• _AIM OF THE TASK_:
What do the lines from the top of the data through the line with "Task: Cancel the new value entry" say? Quote them exactly and include both ends.

• _GIVEN DATA_:

※

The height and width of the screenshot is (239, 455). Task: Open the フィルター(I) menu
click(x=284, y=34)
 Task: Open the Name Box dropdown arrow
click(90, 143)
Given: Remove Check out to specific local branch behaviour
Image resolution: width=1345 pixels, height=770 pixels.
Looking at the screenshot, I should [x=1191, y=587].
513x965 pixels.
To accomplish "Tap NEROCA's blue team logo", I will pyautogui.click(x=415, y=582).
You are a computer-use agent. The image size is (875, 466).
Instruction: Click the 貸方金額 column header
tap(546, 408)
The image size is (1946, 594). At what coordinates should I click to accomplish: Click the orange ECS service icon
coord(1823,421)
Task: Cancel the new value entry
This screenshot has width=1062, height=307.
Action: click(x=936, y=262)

※

• _WRITTEN ANSWER_:
The height and width of the screenshot is (239, 455). Task: Open the フィルター(I) menu
click(x=284, y=34)
 Task: Open the Name Box dropdown arrow
click(90, 143)
Given: Remove Check out to specific local branch behaviour
Image resolution: width=1345 pixels, height=770 pixels.
Looking at the screenshot, I should [x=1191, y=587].
513x965 pixels.
To accomplish "Tap NEROCA's blue team logo", I will pyautogui.click(x=415, y=582).
You are a computer-use agent. The image size is (875, 466).
Instruction: Click the 貸方金額 column header
tap(546, 408)
The image size is (1946, 594). At what coordinates should I click to accomplish: Click the orange ECS service icon
coord(1823,421)
Task: Cancel the new value entry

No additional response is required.